While the two were away, Sina falls for her married coach, Boris (Denis Porčič), and starts exploring her more feminine side, dressing in feminine clothes and doing her hair after getting compliments on her toned stomach muscles. We seem them in bed together but eventual she feels jilted by Boris when he avoids here at the local supermarket when he is out with his wife and children. Jasna is so tired of her passive-aggressive mother (Silvija Jovanović) who is always yelling at her and leaving their apartment a complete mess. In a frenzy she cuts off all her long blonde hair and with a shaven head announces her lack of interest in pleasing men. She has decided to go to France and take a jog on a cruise ship.

The three “besties” – Mihrije (Sarah Al Saleh), Sina (Mina Milovanović) & Jasna (Mia Skrbinac

Back in her family apartment, Mihfije, who is only 17, is grounded by her parents and locked in her room, that she shares with her younger brother. Her father yells at her about bringing shame to the family by running off with a man/woman of dubious virtue for whom they have complete contempt. She starts wearing a kimino that was actually from Fantasy and styling her hair a bit better. Lost in a little dance of joy and memory, her younger brother comes in the bedroom and begins to video her dancing. She tricks her brother by grabbing his phone and returns it only in exchange for the room keys. She escapes and goes by motor scooter to Fantasy’s apartment. Knocking on the door, there is no answers and pushing the door open realizes the Fantasy has move out and disappeared. She begins to wonder if her entire experience with Fantasy was just a dream fantasy.

Mihfije meets the now-bald Jasna at a local food place where Jasna explains her plans for working abroad. When Sina shows up, there is an altercation because Jasna spills the beans on her hook-ups with Boris, the married boxing coach. Mihfije tries to intervene but ends up with a black eye. Back at home with her parents, she wonders about her future. The friendship of the three “tomboys” seems to have fallen apart. Then Mihfije’s mother tells her about a letter sitting on the table in the other room. Mihifije goes to check and, reading it, discovers that she has been accepted at the university in September. There is a future for her now.

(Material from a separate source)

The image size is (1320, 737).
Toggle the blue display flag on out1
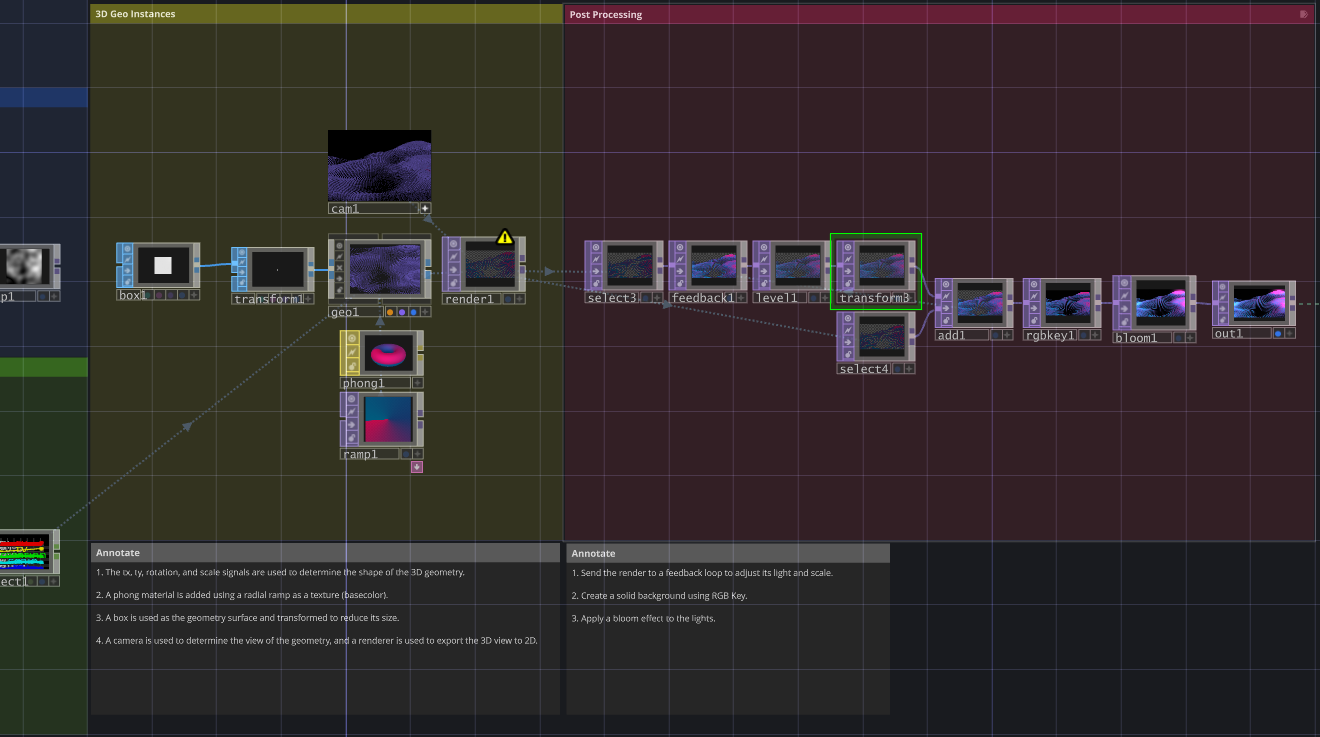tap(1278, 333)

Kukla Kersherović’s screenwriting effectively implants us in the minds of young women on the brink of adulthood, creating a sense of empathy for her characters and their travails, and she does so with style. The slight movements in Lazar Bogdanović’s camerawork, paired with Lukas Miheljak’s rhythmic editing, Relja Čupić’s moody electronic score and Julij Zornik’s perfectly calibrated sound design, create a unique, dream-like atmosphere of real “fantasy.” Kukla Kersherović’s directing style, especially when introducing lengthy sequences resembles music videos of a peculiar genre – vocoder-heavy trap mixed with “turbofolk” style from the Balkans.

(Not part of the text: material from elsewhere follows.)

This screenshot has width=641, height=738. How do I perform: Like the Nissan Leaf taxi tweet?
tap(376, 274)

The director’s method included open-form scripting, active actor input, and a visual strategy designed to support emotional and thematic developments. Kukla’s work with the largely non-professional actors is one of the strong points of Fantasy. These actors inhabit their characters and convey their emotions with conviction. Kukla already “tested” these same actors in her award-winning short Sisters (2020). The trio works well together, growing into the skin of their relationships, and separately, with Mia Skrbinać (the only professional actress) delivering a top-notch performance. Fantasy is a Slovenian-Macedonian co-production.